High Court dismisses father's bid to stop young son from moving back to Britain with his mother

SINGAPORE - Before moving to Singapore with their young son, a British couple signed a letter stating that if their relationship soured, the mother would return to Britain with the child.

Within a year of the move, the unmarried couple's relationship broke down and they became embroiled in a court fight over whether the child, now five, should relocate to his home country.

In March, the father filed a further application, citing issues related to the Covid-19 pandemic to argue against the relocation.

On Tuesday (July 7), a High Court judge gave written grounds to explain why she dismissed the father's arguments and allowed the child to move back to Britain with his mother.

Justice Debbie Ong said while the letter was not legally binding, it suggested that the couple did not intend Singapore to be their permanent home and the child's relocation would be akin to a move back to his original home.

Citing the boy's welfare, the judge said he was young and would be able to settle down in Britain and enjoy the benefits of citizenship, in contrast to his temporary immigration status in Singapore.

She added that the court should not make orders on relocation based on the fast-evolving Covid-19 pandemic, because these orders would quickly become outdated as the global situation changes.

According to the judgment, the couple met in London in 2004 and had the child in October 2014, after the woman's fifth in-vitro fertilisation attempt.
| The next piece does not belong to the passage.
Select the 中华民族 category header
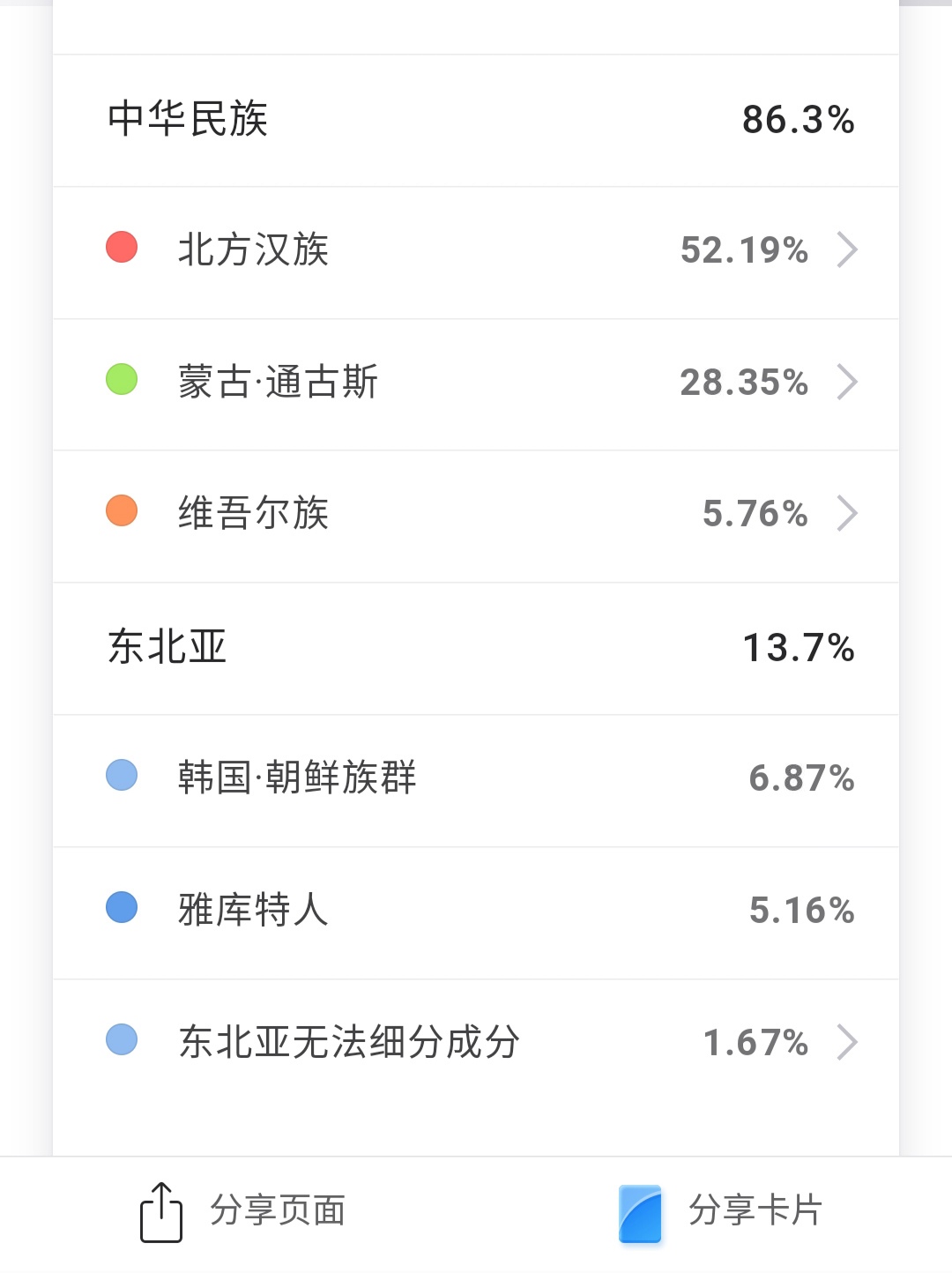The image size is (952, 1273). coord(188,119)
The mother lived and worked in London and was the child's primary caregiver, while the father left to live in Monaco in March 2014, largely due to the tax benefits there.


In 2017, the couple decided to move to Singapore.

On Dec 17, 2017, they signed a letter setting out their intentions concerning the move. The letter also recorded the arrangements for their child in the event of a breakdown in their relationship.

The family travelled to Singapore separately, on Dec 30, 2017, and on Jan 8, 2018.

The woman alleged that the man physically assaulted her in February 2018, screamed at her in front of their child and threatened to evict her from the apartment multiple times.

In September 2018, mother and son left for a planned vacation to London and were later joined by the boy's father. But she did not return to Singapore with the child as expected.

The man started court proceedings and the English High Court ordered that the child should return to Singapore.

After mother and child returned to Singapore in January 2019, a plethora of court applications were filed relating to care and control and access to the boy.

In October last year, a district judge granted the mother care and control of the child and also granted the mother's application to allow the child to relocate to London.


The boy's father then appealed to the High Court.

He argued that the child was well-settled in Singapore and that the mother could make sacrifices for the child and find employment here, so that the child could be cared for by both parents.

He further argued that the Covid-19 situation was under control here compared to Britain. He also argued that international travel posed risks of infection and that travel restrictions made it difficult for him to have access to the child.

However, Justice Ong upheld the lower court's decision.

She said: "I accepted the mother's submission that relocation ultimately concerned the child's long-term interests with ramifications that would last far beyond this pandemic."